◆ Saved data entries

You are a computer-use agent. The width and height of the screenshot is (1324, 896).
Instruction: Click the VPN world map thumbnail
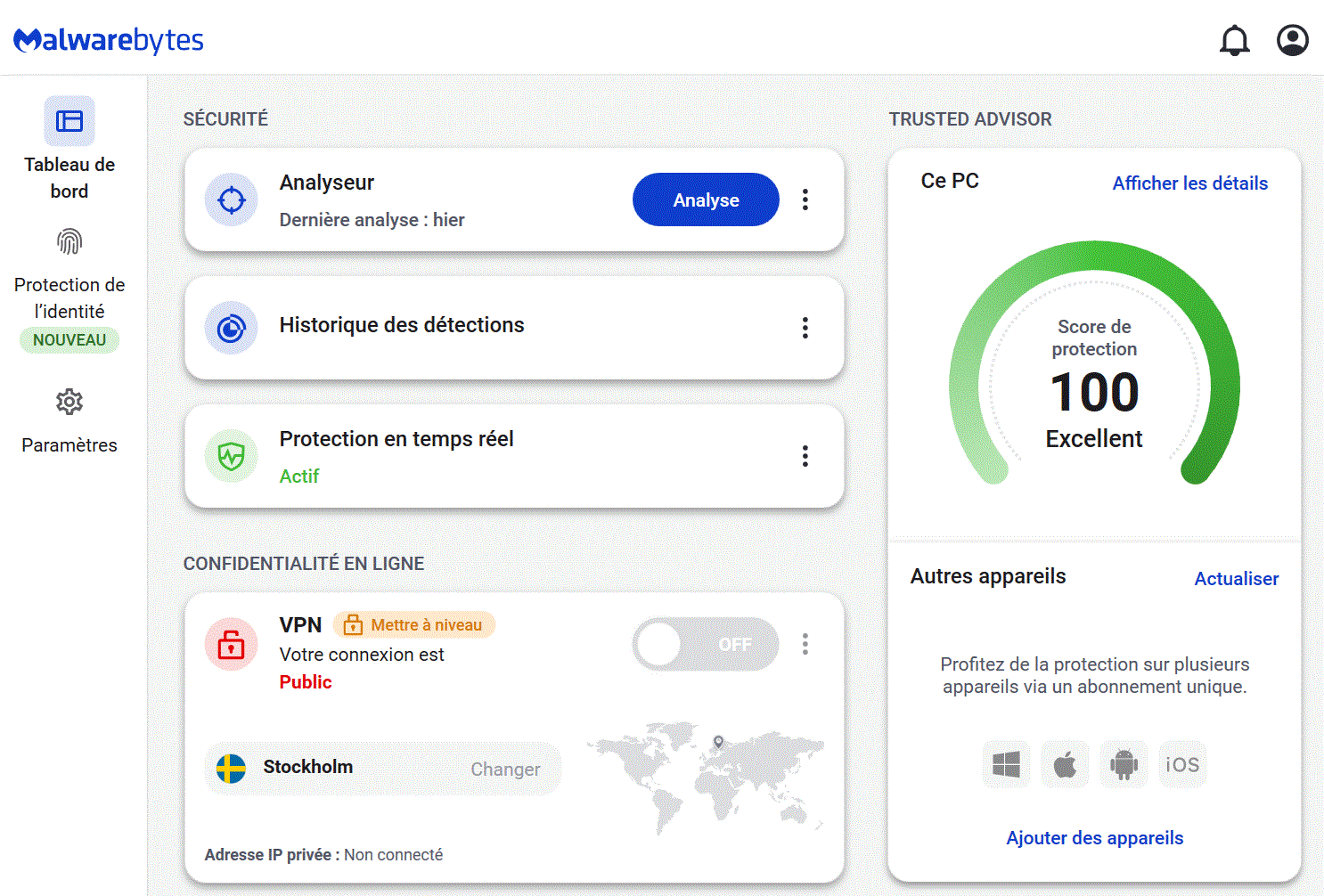tap(706, 777)
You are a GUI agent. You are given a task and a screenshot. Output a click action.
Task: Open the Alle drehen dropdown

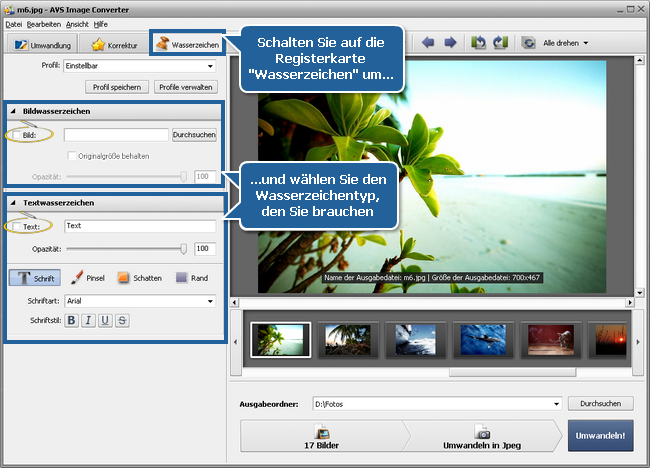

◆ What you have to do
The copy you produce must match the entries above exactly, except that it has no pictures.

◆ Response below
You are a computer-use agent. The width and height of the screenshot is (1324, 896).
Instruction: Click the VPN world map thumbnail
tap(706, 777)
You are a GUI agent. You are given a task and a screenshot. Output a click action.
Task: Open the Alle drehen dropdown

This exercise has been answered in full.